_DATASET RECORDS:_
* * * * * * * * *

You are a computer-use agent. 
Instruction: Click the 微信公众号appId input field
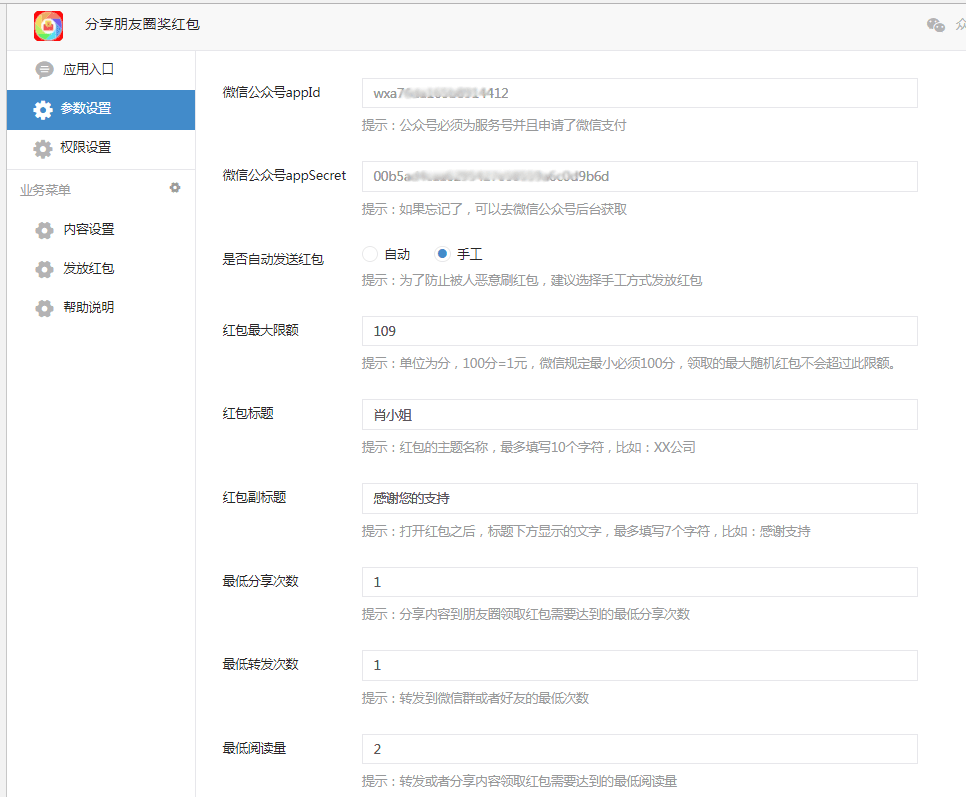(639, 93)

* * * * * * * * *

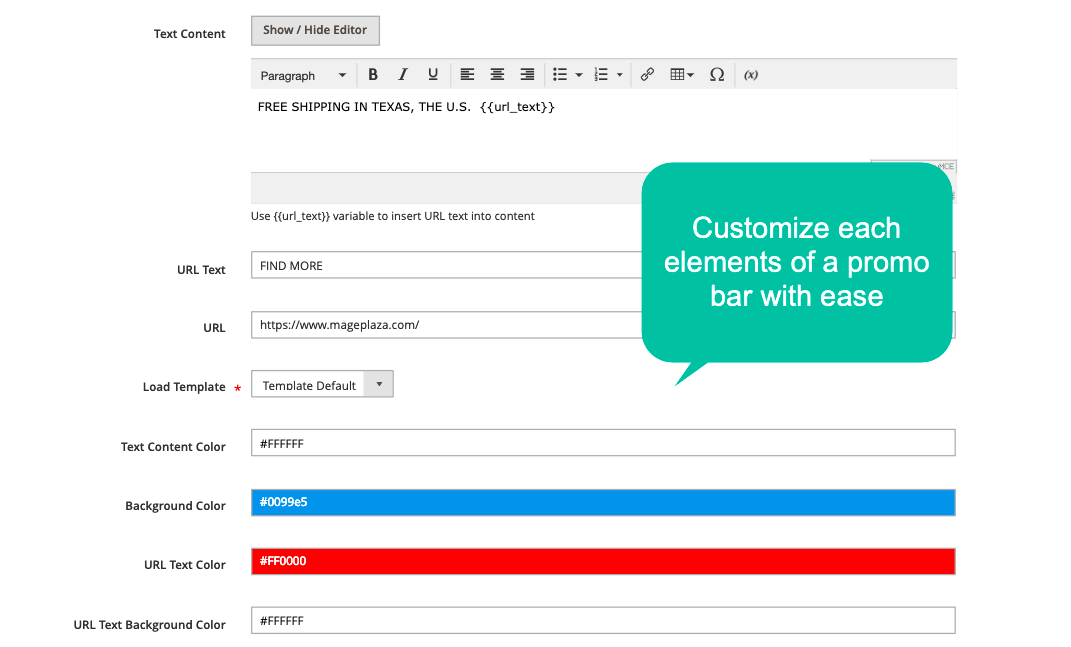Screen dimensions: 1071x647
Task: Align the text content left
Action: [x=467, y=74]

* * * * * * * * *

_REQUEST:_ Extract every line of the records that contains the string "field", treating uppercase and lowercase letters as distinct.

_RESULT:_
Instruction: Click the 微信公众号appId input field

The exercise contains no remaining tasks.